The nursing profession, with nearly 3 million licensed and practicing nurses in the United States, comprises the largest segment of the nation’s health care workforce. There is consensus among experts that nursing education should be modernized to train a greater percentage of nurses at the graduate level and provide the skills nurses need as today’s health care delivery system continues to evolve towards more team-based, data-driven, and coordinated care.

The Alliance for Health Reform, AARP, and the Robert Wood Johnson Foundation sponsored a briefing on Graduate Nursing Education on Wednesday, January 21.

The panelists addressed the following questions:
  • What does the nursing workforce look like now and how does it need to change to meet current and future health needs in the U.S.?
  • How are nursing education and training currently financed?
  • What is the role of federal policy in training a 21st century nursing workforce?
  • How does the nursing workforce fit into today’s primary care workforce and the evolving health care delivery system?
Watch the Briefing:

Materials handed out at the briefing can be found here.


Linda H. Aiken
, (@LindaAiken_Penn) Claire M. Fagin leadership professor in nursing, professor of sociology, and director of the Center for Health Outcomes and Policy Research, University of Pennsylvania, will describe a new graduate nursing education demonstration being conducted through the Center for Medicare and Medicaid Innovation.
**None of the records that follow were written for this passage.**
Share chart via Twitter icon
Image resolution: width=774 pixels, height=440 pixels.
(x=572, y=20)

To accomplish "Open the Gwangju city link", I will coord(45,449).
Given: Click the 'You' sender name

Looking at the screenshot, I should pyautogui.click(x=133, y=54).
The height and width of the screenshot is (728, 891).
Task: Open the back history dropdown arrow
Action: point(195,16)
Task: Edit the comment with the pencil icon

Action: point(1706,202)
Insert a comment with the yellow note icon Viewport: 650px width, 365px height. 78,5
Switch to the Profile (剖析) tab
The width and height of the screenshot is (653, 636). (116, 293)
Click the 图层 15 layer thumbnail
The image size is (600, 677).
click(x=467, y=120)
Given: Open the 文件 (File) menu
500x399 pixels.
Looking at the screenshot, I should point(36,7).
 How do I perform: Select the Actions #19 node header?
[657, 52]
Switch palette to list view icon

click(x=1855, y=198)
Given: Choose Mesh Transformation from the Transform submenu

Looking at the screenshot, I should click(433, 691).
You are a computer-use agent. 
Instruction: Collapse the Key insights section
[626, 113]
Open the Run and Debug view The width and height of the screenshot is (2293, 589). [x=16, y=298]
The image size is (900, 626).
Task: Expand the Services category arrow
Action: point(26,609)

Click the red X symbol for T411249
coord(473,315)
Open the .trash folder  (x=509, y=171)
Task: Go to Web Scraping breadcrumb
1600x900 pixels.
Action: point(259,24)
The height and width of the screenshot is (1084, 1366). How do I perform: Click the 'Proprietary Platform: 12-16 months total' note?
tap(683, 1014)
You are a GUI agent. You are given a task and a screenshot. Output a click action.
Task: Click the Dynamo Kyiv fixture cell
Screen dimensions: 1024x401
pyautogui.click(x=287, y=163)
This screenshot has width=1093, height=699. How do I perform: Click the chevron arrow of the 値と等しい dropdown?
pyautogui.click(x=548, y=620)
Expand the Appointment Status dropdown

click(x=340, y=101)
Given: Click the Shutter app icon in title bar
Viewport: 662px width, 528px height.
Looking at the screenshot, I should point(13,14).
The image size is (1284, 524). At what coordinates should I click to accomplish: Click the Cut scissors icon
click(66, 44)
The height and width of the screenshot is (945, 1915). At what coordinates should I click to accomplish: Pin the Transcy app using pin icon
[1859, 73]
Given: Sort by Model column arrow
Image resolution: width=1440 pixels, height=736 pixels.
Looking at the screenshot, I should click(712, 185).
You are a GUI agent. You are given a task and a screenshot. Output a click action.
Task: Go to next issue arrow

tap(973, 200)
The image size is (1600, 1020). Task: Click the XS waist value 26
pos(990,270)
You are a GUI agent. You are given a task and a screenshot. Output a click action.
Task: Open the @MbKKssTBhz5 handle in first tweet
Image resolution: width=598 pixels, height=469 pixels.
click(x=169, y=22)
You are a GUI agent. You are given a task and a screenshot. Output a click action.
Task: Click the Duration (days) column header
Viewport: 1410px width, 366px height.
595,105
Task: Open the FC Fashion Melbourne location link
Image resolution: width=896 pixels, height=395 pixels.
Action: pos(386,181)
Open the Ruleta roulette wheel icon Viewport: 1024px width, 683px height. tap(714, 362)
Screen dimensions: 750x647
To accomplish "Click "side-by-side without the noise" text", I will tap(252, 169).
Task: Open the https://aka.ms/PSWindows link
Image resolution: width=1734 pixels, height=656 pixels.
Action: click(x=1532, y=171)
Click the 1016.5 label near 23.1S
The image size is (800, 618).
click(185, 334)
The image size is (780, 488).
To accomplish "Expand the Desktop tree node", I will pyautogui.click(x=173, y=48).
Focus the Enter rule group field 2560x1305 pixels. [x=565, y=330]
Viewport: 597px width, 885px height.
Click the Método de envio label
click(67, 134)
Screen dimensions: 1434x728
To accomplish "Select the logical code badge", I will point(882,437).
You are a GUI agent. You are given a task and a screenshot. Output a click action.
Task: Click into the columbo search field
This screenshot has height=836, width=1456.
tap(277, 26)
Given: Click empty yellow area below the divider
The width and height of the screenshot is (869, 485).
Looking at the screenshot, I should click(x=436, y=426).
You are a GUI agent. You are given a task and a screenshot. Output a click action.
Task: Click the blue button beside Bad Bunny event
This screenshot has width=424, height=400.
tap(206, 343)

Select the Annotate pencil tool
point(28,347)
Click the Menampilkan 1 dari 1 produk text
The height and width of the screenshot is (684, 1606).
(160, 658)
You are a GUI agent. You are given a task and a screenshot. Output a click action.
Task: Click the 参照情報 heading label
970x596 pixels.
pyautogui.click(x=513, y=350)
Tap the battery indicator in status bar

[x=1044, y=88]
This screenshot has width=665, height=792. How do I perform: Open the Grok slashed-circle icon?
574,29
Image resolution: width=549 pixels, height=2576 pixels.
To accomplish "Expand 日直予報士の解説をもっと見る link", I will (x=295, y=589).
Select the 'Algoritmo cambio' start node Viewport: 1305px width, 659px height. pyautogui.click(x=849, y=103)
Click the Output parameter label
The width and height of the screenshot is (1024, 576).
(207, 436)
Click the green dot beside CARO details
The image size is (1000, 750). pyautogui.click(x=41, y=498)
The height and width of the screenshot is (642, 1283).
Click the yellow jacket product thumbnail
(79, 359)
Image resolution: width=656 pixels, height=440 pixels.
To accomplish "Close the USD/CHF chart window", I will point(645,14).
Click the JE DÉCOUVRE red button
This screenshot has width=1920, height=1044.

Brittnee MacIntyre, @BrittneeNP a nurse practitioner who recently completed graduate level training, will describe the challenges and opportunities for nurses training today, and applicability of new models of training to chronic care and the Medicare population.

Ed Salsberg,@EdwardSalsberg George Washington University School of Nursing, and founding director, National Center for Health Workforce Analysis at the Health Resources and Services Administration, will describe current and projected needs for the primary care workforce.

Deborah Trautman, (@AACNursing) chief executive officer, American Association of Colleges of Nursing, will discuss existing mechanisms for supporting the training of nursing professionals, with a focus on the role of graduate nursing education.